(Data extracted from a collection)
__________

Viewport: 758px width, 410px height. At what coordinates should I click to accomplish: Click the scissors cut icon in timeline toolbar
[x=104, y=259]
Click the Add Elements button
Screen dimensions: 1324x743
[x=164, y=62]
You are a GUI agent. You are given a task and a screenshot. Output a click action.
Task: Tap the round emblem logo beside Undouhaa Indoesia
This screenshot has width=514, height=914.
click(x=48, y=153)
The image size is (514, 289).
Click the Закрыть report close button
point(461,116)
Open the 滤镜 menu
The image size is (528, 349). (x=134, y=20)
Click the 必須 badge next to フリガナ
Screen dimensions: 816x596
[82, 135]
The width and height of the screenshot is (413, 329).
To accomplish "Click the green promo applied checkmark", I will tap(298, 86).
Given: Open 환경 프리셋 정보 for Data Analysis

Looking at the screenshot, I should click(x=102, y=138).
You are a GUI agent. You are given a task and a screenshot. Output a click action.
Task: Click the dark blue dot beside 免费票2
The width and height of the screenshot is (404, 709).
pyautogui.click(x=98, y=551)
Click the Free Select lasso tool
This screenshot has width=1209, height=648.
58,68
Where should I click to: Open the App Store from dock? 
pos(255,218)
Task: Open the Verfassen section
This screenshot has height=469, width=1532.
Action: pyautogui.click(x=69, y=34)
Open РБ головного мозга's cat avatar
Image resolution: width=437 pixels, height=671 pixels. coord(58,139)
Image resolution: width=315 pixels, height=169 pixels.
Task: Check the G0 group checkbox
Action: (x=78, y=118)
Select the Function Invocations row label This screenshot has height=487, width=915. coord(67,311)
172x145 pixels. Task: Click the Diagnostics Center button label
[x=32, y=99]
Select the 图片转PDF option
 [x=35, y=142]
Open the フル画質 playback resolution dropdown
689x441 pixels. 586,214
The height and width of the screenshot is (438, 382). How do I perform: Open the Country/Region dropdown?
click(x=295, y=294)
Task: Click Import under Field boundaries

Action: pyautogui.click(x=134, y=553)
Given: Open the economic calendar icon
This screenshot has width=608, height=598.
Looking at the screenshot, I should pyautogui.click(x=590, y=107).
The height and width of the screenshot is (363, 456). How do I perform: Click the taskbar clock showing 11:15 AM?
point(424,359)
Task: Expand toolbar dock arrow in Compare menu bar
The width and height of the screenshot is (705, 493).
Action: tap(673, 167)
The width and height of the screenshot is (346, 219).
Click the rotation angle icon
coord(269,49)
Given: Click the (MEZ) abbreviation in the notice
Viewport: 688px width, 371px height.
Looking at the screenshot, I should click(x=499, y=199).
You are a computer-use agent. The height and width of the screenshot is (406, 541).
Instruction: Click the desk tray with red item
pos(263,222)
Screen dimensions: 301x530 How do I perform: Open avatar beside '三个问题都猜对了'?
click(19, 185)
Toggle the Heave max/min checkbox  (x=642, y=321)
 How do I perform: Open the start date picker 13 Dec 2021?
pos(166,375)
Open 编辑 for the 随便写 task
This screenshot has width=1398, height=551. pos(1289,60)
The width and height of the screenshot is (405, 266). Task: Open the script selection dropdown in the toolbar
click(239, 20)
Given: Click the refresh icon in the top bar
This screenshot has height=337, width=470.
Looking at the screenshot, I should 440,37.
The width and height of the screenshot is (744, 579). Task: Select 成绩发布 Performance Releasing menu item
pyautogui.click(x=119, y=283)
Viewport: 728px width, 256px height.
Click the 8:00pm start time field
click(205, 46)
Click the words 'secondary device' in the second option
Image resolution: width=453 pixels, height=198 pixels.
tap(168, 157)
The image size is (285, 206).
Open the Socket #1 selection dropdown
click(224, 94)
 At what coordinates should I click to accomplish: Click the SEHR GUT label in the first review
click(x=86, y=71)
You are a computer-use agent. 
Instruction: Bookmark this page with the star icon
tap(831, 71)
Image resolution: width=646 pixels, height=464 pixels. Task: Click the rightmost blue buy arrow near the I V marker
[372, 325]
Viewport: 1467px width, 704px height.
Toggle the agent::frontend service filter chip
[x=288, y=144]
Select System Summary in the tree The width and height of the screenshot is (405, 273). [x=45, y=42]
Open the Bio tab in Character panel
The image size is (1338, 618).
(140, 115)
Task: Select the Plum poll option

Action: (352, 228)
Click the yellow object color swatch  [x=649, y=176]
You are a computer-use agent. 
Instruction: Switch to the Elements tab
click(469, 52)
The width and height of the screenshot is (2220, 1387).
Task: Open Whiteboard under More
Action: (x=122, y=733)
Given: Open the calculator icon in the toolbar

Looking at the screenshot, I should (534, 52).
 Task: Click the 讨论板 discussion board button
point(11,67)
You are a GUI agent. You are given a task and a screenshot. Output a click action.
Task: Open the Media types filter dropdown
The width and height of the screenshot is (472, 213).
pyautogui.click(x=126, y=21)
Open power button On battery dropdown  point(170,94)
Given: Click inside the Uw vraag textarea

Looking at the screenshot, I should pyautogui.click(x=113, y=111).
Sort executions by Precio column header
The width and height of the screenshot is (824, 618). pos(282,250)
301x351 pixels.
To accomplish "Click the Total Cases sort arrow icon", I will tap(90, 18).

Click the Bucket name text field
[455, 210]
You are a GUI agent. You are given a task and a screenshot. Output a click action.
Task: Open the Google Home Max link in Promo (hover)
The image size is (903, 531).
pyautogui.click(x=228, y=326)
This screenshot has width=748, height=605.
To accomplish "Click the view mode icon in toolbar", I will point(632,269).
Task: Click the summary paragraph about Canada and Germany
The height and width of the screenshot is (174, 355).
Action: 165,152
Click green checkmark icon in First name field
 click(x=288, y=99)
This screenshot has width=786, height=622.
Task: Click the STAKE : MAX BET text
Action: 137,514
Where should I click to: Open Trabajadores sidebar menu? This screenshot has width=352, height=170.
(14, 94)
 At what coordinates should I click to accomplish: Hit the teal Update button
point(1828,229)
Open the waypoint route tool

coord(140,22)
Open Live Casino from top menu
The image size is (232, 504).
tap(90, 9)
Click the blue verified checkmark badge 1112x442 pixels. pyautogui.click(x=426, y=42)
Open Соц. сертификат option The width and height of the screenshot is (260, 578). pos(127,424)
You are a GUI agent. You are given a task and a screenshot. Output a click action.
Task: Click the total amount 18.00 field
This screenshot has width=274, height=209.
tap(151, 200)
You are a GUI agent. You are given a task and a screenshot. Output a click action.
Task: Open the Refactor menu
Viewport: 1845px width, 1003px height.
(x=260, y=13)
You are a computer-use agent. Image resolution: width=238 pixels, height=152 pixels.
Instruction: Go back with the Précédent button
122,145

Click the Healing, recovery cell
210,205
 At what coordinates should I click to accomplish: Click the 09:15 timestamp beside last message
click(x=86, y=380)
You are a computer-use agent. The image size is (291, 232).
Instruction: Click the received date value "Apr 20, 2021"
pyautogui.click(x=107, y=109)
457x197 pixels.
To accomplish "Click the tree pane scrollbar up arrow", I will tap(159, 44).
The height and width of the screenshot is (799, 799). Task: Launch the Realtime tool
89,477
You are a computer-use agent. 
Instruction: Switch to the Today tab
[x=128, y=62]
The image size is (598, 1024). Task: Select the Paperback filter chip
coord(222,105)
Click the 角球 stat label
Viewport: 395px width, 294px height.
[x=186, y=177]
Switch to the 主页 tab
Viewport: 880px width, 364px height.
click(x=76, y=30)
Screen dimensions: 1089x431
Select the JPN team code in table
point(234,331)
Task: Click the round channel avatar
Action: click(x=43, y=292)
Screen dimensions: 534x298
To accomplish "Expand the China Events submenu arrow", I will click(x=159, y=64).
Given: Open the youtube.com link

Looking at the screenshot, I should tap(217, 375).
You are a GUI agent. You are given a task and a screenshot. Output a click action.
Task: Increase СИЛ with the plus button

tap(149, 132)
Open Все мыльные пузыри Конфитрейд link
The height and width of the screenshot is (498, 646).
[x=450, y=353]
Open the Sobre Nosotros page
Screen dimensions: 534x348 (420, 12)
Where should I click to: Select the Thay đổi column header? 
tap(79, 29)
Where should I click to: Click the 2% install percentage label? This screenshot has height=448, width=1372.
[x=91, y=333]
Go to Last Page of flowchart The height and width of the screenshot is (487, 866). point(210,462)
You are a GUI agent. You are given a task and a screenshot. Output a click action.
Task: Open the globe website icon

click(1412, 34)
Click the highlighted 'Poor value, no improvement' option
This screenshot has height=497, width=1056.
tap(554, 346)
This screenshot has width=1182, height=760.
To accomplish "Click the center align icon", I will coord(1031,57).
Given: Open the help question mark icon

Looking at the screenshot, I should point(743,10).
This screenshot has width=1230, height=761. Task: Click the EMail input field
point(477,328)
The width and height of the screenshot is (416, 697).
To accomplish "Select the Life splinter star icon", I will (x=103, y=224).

__________

-- Assignment --
Across all the records above, find each line with "will" in it and copy it.

-- Written response --
To accomplish "Click the green promo applied checkmark", I will tap(298, 86).
To accomplish "Click the Total Cases sort arrow icon", I will tap(90, 18).
To accomplish "Click the view mode icon in toolbar", I will point(632,269).
To accomplish "Click the tree pane scrollbar up arrow", I will tap(159, 44).
To accomplish "Expand the China Events submenu arrow", I will click(x=159, y=64).
To accomplish "Click the center align icon", I will coord(1031,57).
To accomplish "Select the Life splinter star icon", I will (x=103, y=224).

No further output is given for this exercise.